Add a layer of interaction to the process. The default behavior would be to leave the text in images untranslated, but when viewing the translated page there would be an easy way to select specific images for translation. There would also be a "translate all images" option. Perhaps an even better product to create would be an interactive translation overlay that semi-intelligently created "areas" on a page (such as body text, images, menus, etc). You could simply click on the area you desired to have translated. The app would take note of which areas you clicked on and if you browsed to another page on the same site would automatically translate the corresponding area on the next page.


Brilliant, I'd love to have such a translator.


"... Translating is just the next step beyond that. It's a hard problem but not insurmountable. If someone wanted an idea for a company to sell to Google ..."

So parse each image, use text recognition to find the text (determine language), then re-render the text using the same font (have to recognise fonts) & render the changed image (or just re-build an approximation), the same colour (edge cases like colour fading) then store the image and display it.

A much better way would be just to substitute text extracted from the image. At least you could read it (technically it works) but the result would (without some clever hackery) look crap.

Maybe a better way would simply extract the text & rebuild a page in a standard format?

"... It's a hard problem but not insurmountable. If someone wanted an idea for a company to sell to Google... ..."

good point.


Google just open sourced their OCR the other day, it's multi-lingual, has natural language modeling, and a plug-in system for lay-out analysis and character recognition.

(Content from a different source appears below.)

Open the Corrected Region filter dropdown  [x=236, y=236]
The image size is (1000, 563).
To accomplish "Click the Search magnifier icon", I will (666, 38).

http://googleblog.blogspot.com/2007/06/google-and-open-source-ocr.html


Even if you somehow tackle image translation, those crappy auto-translated pages will look even crappier. As an example open www.sun.com and try to imagine what would happen to their front page. "Sun" and "microsystems" on the logo will be translated too, not to mention that the whole graphical look of the page will be ruined, which won't be welcomed by the owner of the web site.

(Not that I care about Sun's web site too much, but this is an example.)

Isn't translating img alt's enough?


At first, my reaction is: Easy for Larry to sit there and demand it!

Second reaction: But then, the only way things improve is for someone to have unreasonable expectations!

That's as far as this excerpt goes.